Problem statement –
Could you set down exactly the lines of the data below, starting at the one that holds "Silly (1182, 1869)" and ending at the one that holds "Travelling (1222, 1951)", both included, and only those?

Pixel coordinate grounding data
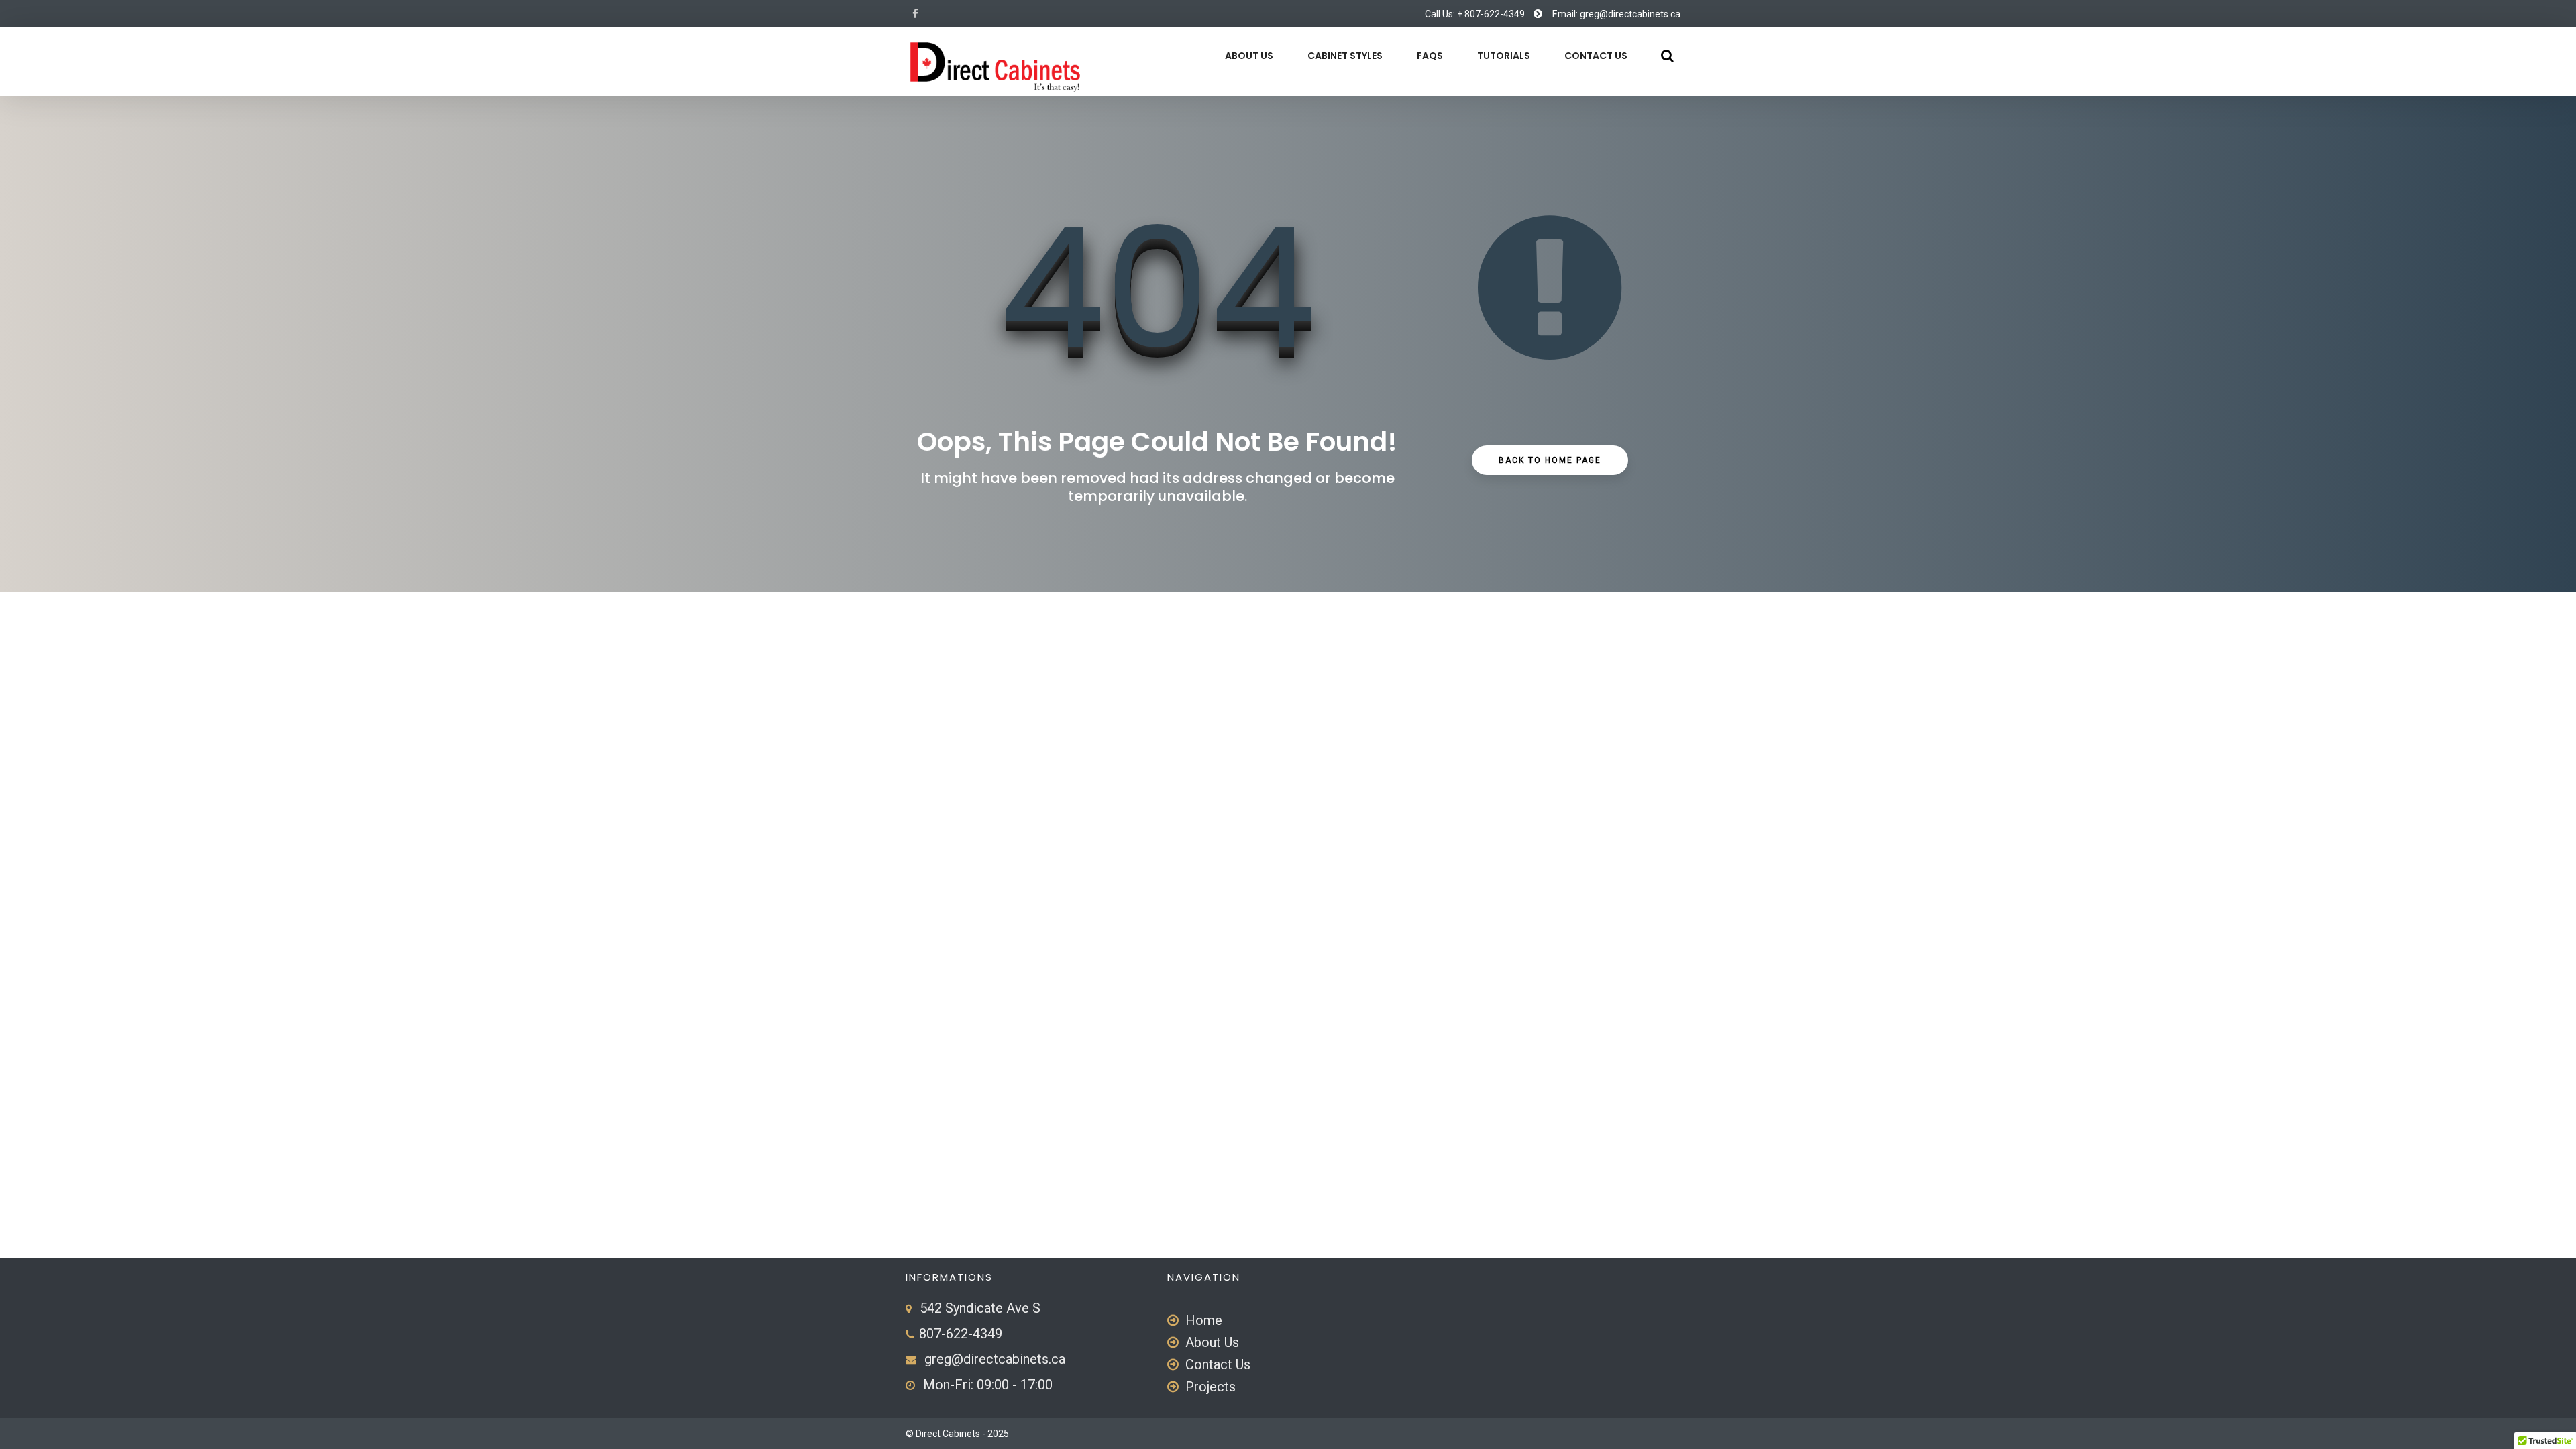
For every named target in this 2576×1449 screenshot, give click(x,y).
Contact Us (1595, 55)
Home (1203, 1320)
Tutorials (1503, 55)
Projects (1210, 1387)
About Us (1249, 55)
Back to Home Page (1550, 460)
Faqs (1430, 55)
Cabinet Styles (1345, 55)
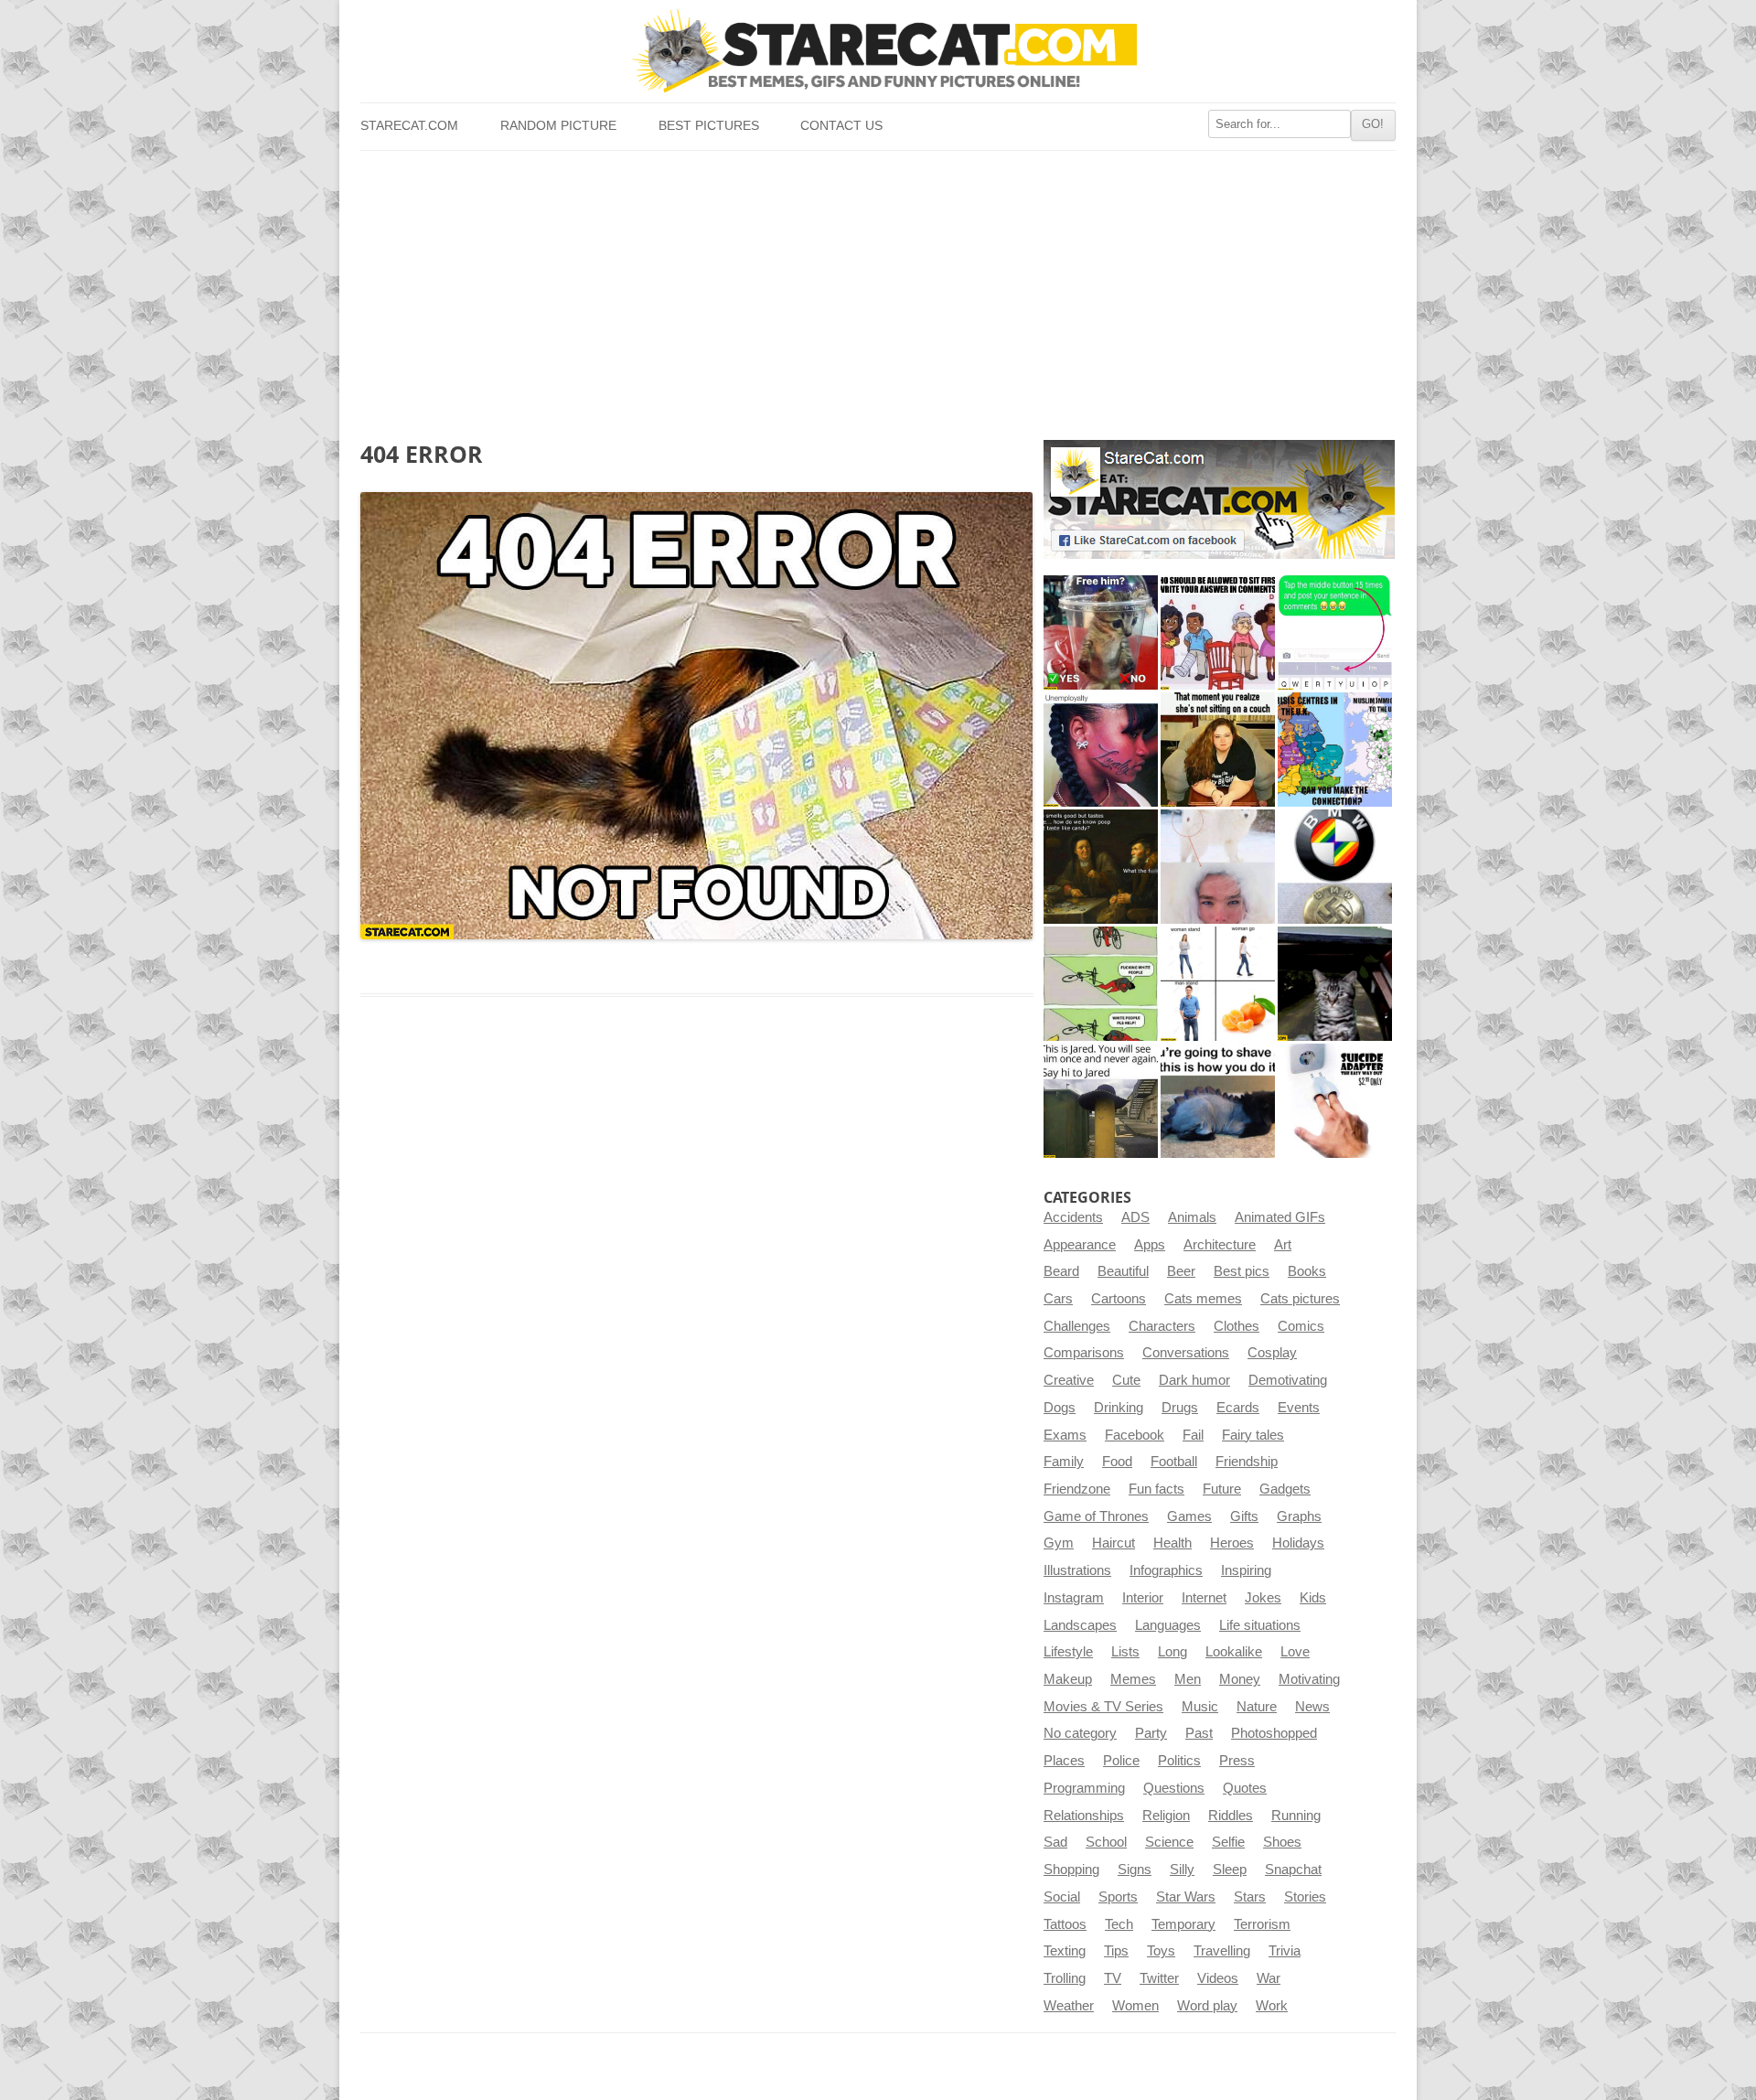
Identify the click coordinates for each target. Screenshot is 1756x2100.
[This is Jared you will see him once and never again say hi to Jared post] (1101, 1101)
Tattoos (1065, 1924)
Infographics (1166, 1570)
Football (1174, 1461)
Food (1117, 1461)
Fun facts (1156, 1489)
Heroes (1232, 1543)
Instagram (1074, 1598)
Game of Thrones (1096, 1516)
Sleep (1230, 1869)
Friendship (1246, 1461)
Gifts (1244, 1516)
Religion (1166, 1815)
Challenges (1077, 1326)
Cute (1126, 1380)
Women (1135, 2005)
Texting (1065, 1951)
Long (1172, 1652)
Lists (1125, 1652)
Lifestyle (1068, 1652)
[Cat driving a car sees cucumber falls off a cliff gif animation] (1335, 984)
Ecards (1237, 1407)
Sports (1118, 1897)
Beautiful (1123, 1271)
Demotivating (1287, 1380)
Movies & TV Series (1103, 1706)
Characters (1162, 1326)
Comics (1301, 1326)
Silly (1182, 1869)
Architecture (1219, 1245)
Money (1239, 1679)
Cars (1058, 1298)
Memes (1133, 1679)
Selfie (1228, 1842)
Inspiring (1246, 1570)
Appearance (1080, 1245)
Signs (1134, 1869)
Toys (1161, 1951)
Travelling (1222, 1951)
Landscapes (1080, 1625)
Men (1187, 1679)
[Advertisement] (877, 288)
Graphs (1299, 1516)
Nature (1257, 1706)
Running (1296, 1815)
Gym (1059, 1543)
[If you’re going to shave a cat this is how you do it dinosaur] (1218, 1101)
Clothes (1236, 1326)
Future (1222, 1489)
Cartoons (1118, 1298)
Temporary (1183, 1924)
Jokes (1263, 1598)
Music (1200, 1706)
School (1106, 1842)
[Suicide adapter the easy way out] (1335, 1101)
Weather (1069, 2005)
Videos (1217, 1978)
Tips (1116, 1951)
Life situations (1260, 1625)
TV (1112, 1978)
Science (1169, 1842)
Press (1237, 1760)
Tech (1119, 1924)
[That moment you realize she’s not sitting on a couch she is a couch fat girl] (1218, 749)
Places (1064, 1760)
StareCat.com (409, 126)
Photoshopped (1274, 1733)
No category (1080, 1733)
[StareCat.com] (877, 50)
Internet (1204, 1598)
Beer (1181, 1271)
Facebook (1134, 1435)
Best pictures (708, 126)
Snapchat (1293, 1869)
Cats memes (1203, 1298)
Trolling (1065, 1978)
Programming (1084, 1788)
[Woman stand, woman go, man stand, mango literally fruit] (1218, 984)
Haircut (1113, 1543)
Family (1064, 1461)
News (1312, 1706)
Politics (1179, 1760)
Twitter (1159, 1978)
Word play (1207, 2005)
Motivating (1309, 1679)
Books (1307, 1271)
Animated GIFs (1280, 1217)
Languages (1168, 1625)
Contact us (841, 126)
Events (1299, 1407)
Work (1272, 2005)
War (1268, 1978)
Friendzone (1077, 1489)
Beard (1061, 1271)
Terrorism (1262, 1924)
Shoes (1282, 1842)
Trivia (1285, 1951)
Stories (1305, 1897)
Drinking (1118, 1407)
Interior (1142, 1598)
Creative (1069, 1380)
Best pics (1241, 1271)
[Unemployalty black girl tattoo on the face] (1101, 749)
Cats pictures (1300, 1298)
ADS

Reply to the exercise –
Silly (1182, 1869)
Architecture (1219, 1245)
Money (1239, 1679)
Cars (1058, 1298)
Memes (1133, 1679)
Selfie (1228, 1842)
Inspiring (1246, 1570)
Appearance (1080, 1245)
Signs (1134, 1869)
Toys (1161, 1951)
Travelling (1222, 1951)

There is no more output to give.